-- DATA RECORDS follows --
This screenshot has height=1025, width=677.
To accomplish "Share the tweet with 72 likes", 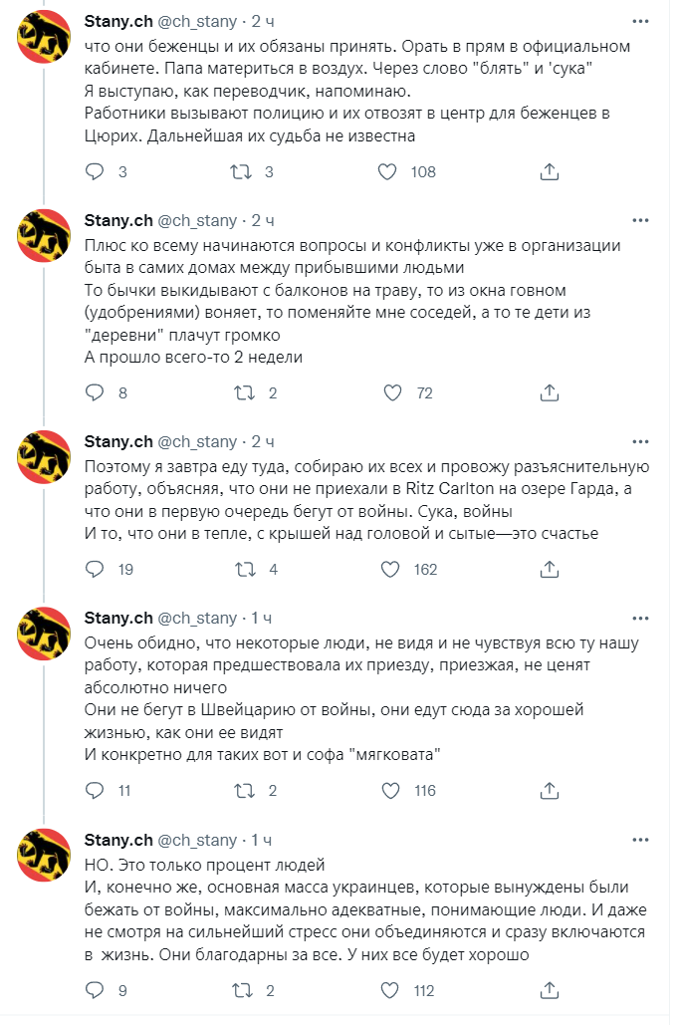I will [x=547, y=392].
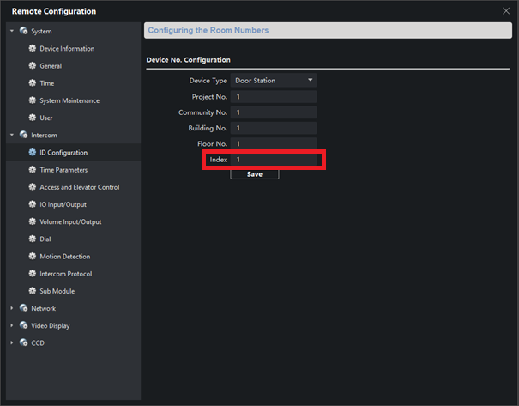The height and width of the screenshot is (406, 519).
Task: Expand the Network tree section
Action: [x=12, y=308]

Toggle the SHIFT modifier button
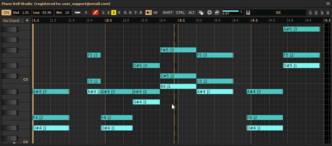click(x=168, y=13)

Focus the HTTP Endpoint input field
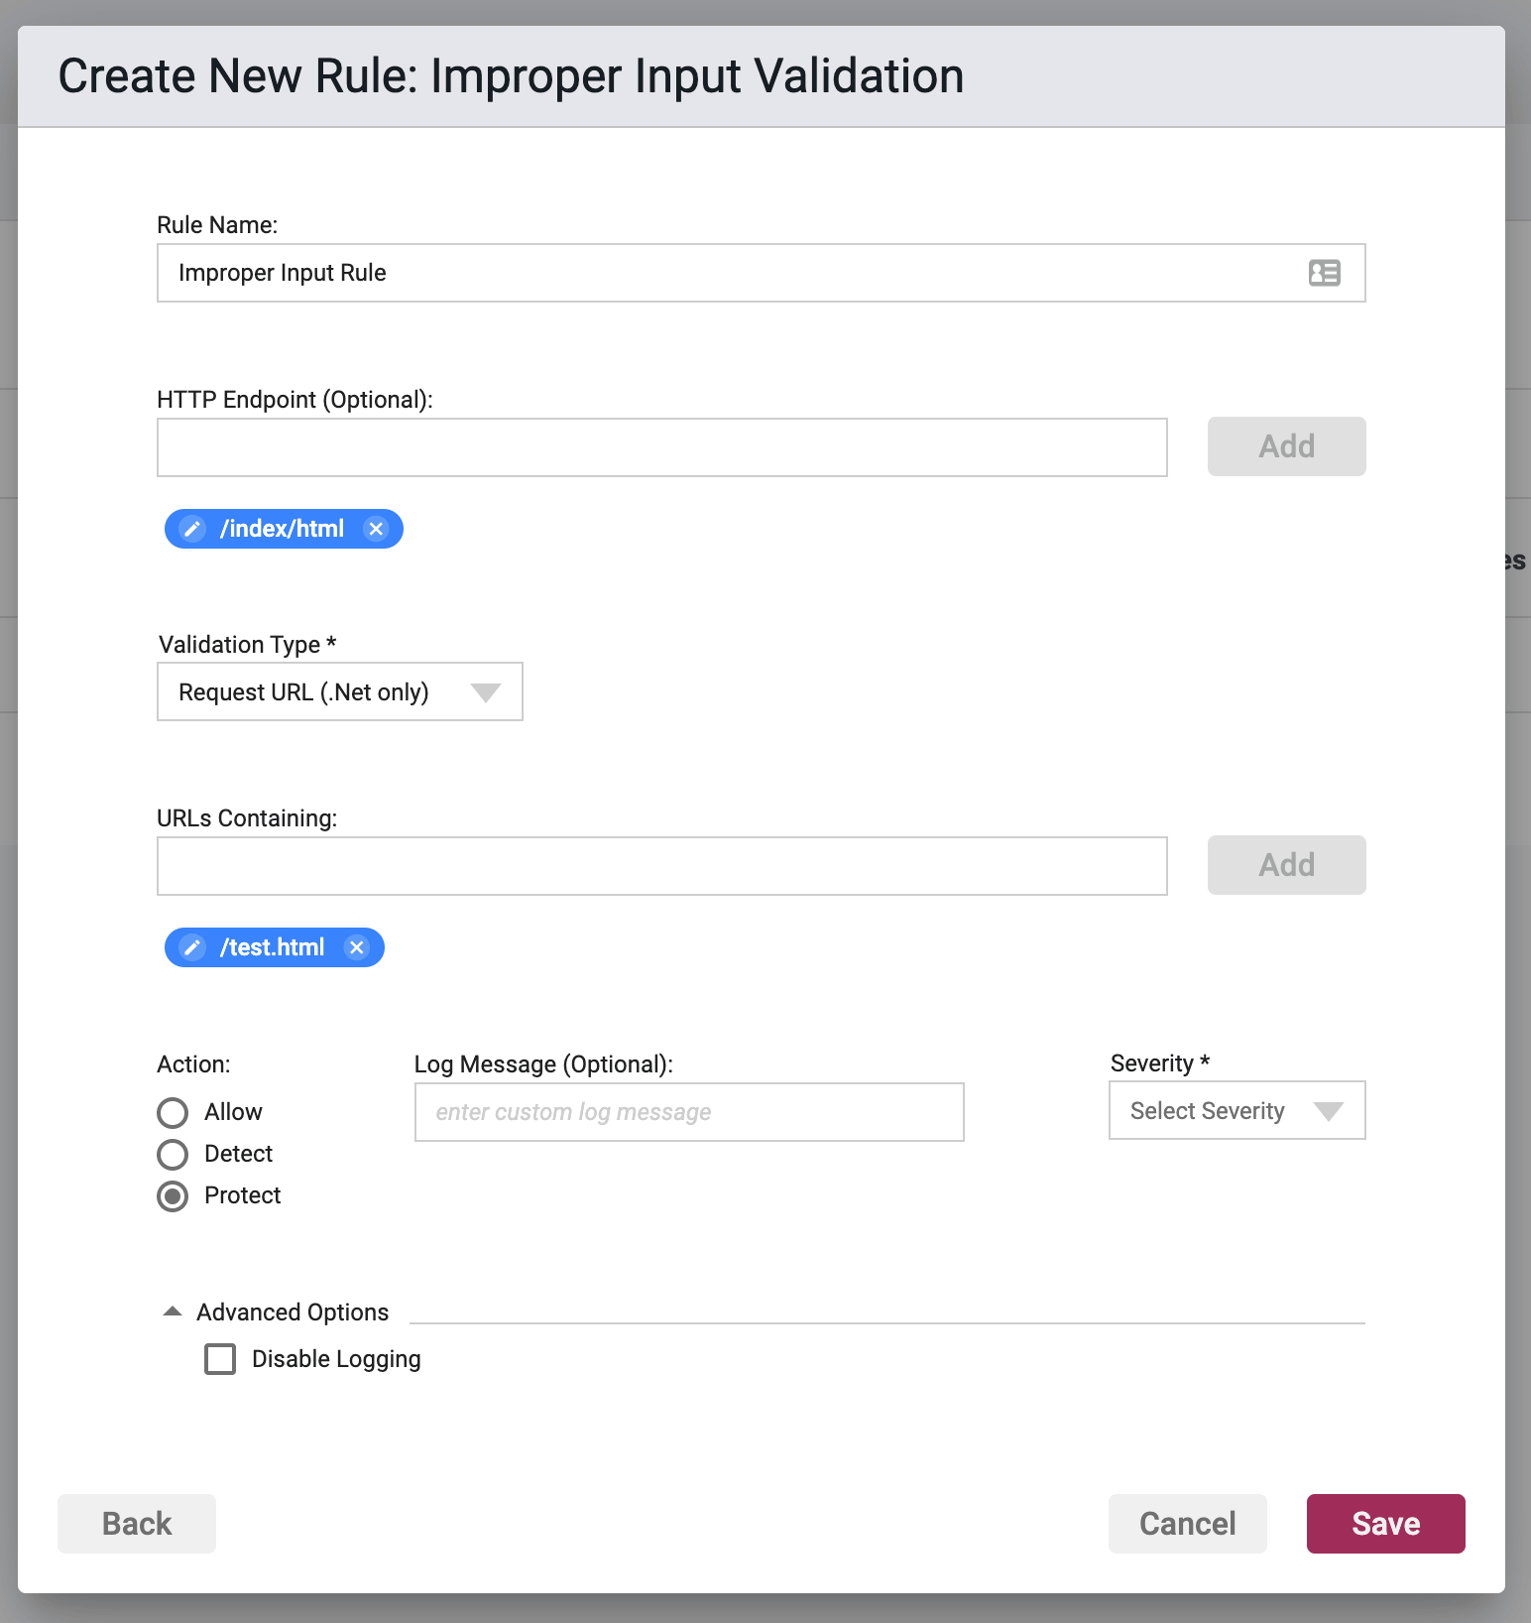(662, 447)
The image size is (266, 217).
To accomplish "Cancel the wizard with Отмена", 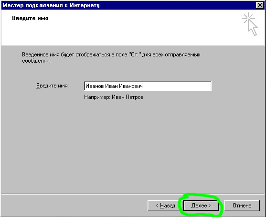I will click(242, 206).
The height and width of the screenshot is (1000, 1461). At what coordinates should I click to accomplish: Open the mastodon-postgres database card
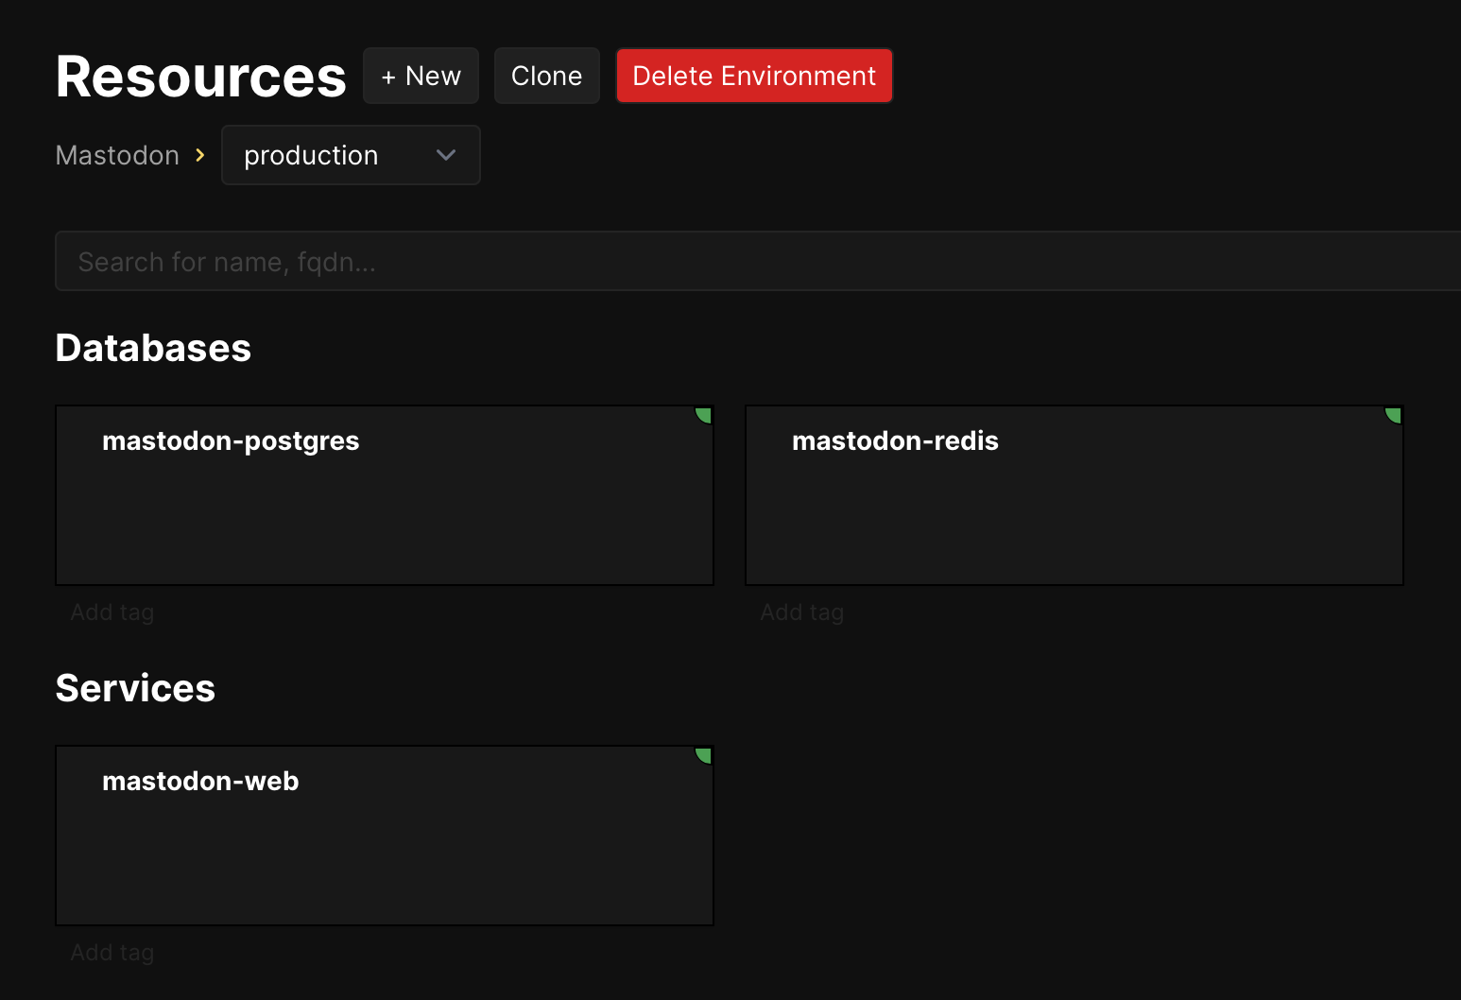[384, 494]
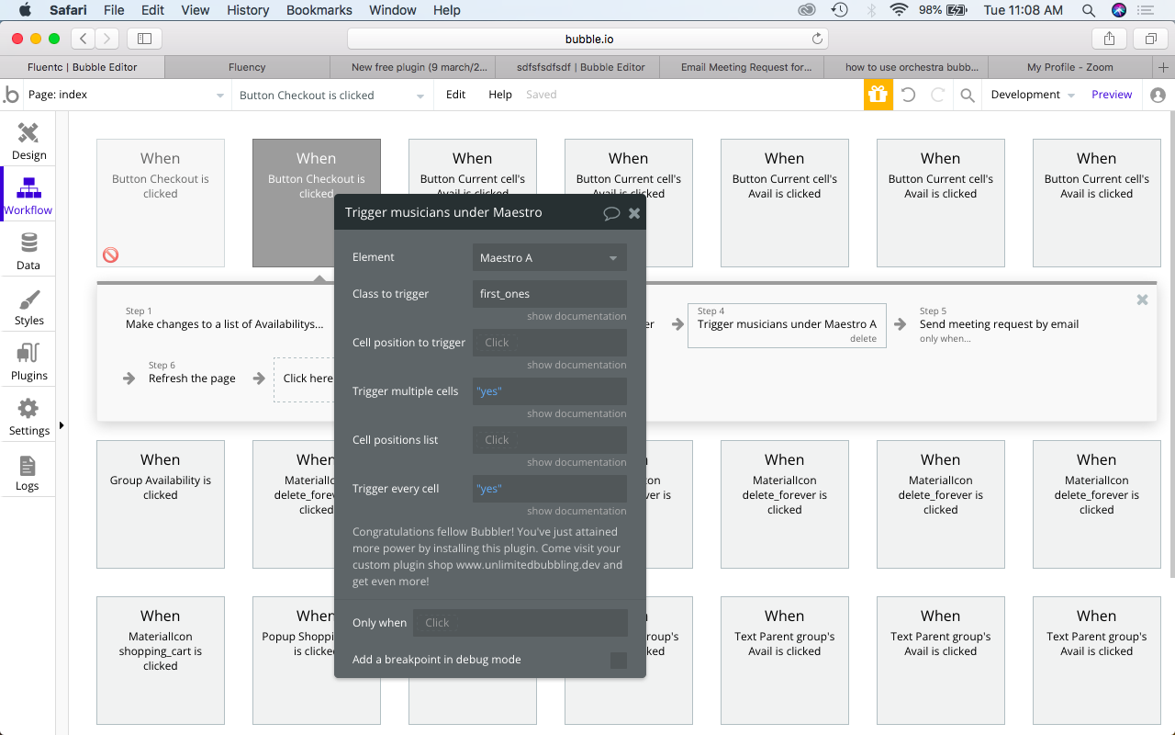Expand the Development version dropdown

click(x=1033, y=95)
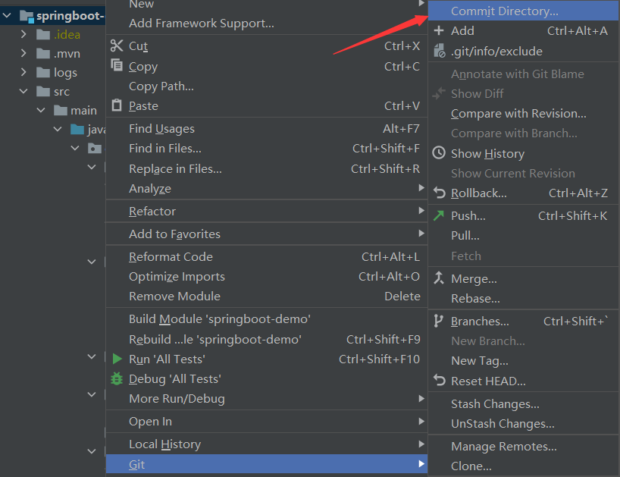Click the Cut scissors icon
The image size is (620, 477).
coord(117,46)
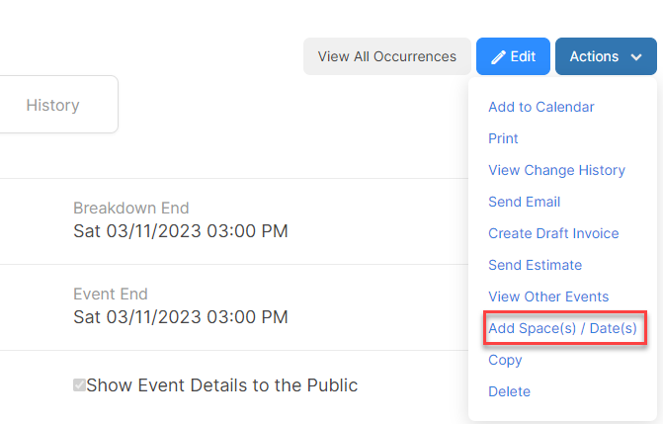Screen dimensions: 663x424
Task: Open View Change History
Action: (x=556, y=170)
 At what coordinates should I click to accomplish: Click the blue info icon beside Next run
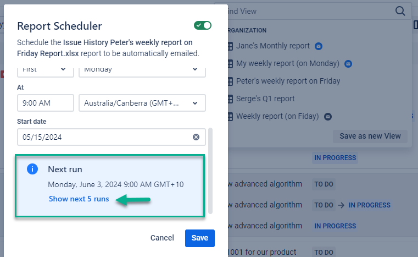(x=32, y=169)
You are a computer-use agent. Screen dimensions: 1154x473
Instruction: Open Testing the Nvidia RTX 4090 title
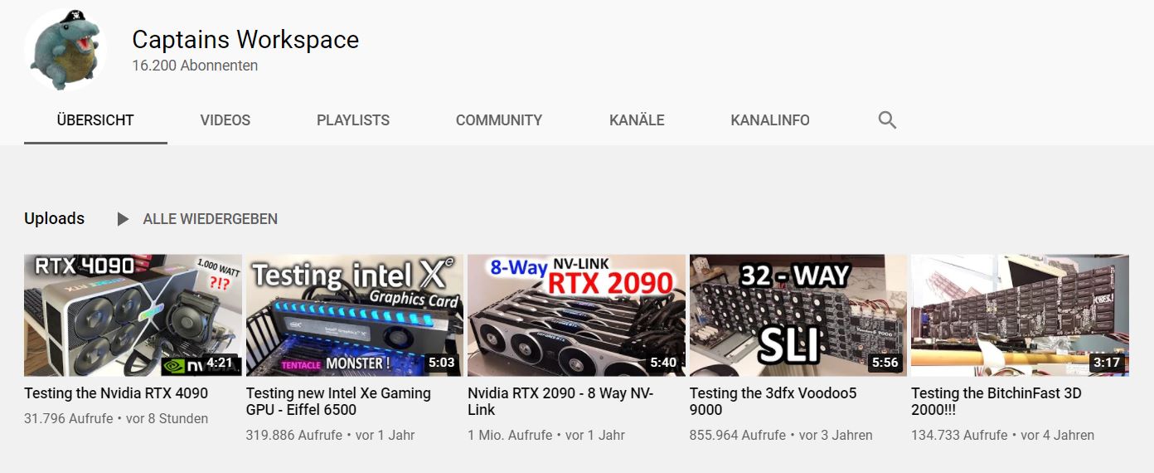click(x=116, y=393)
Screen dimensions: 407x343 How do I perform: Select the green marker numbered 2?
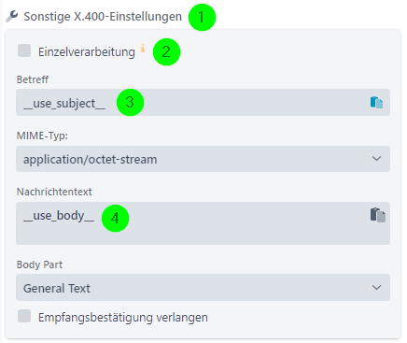tap(166, 52)

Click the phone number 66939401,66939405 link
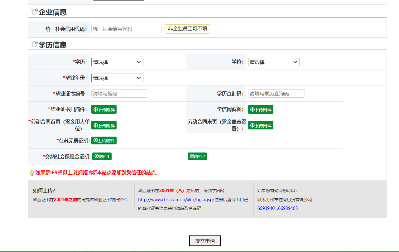277,208
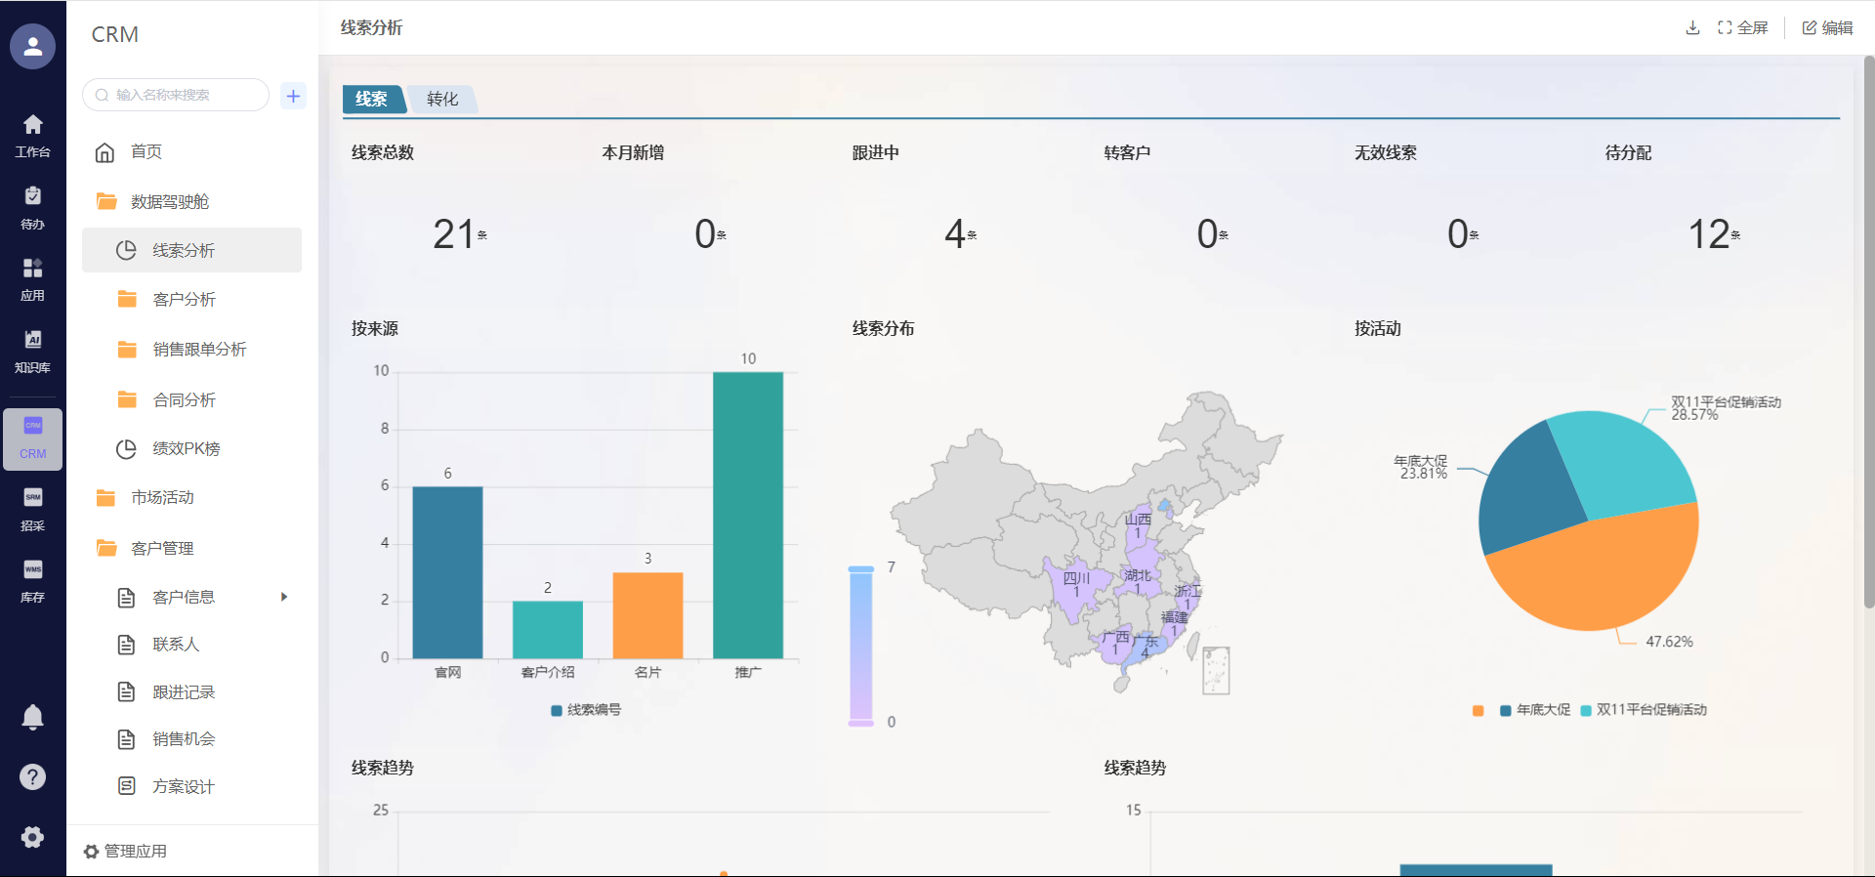Click the 全屏 fullscreen button
Viewport: 1875px width, 877px height.
click(x=1743, y=27)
-- DATA RECORDS concluded --
→ **TASK GOAL**
Nothing but the lines from the line with "Screen dimensions: 407x343" through the last line of the listing above should be repeated, and pictures should be left out.

→ **EXERCISE RESPONSE**
Screen dimensions: 407x343 How do I perform: Select the green marker numbered 2?
tap(166, 52)

Click the phone number 66939401,66939405 link
277,208
Click the 全屏 fullscreen button
Viewport: 1875px width, 877px height.
click(x=1743, y=27)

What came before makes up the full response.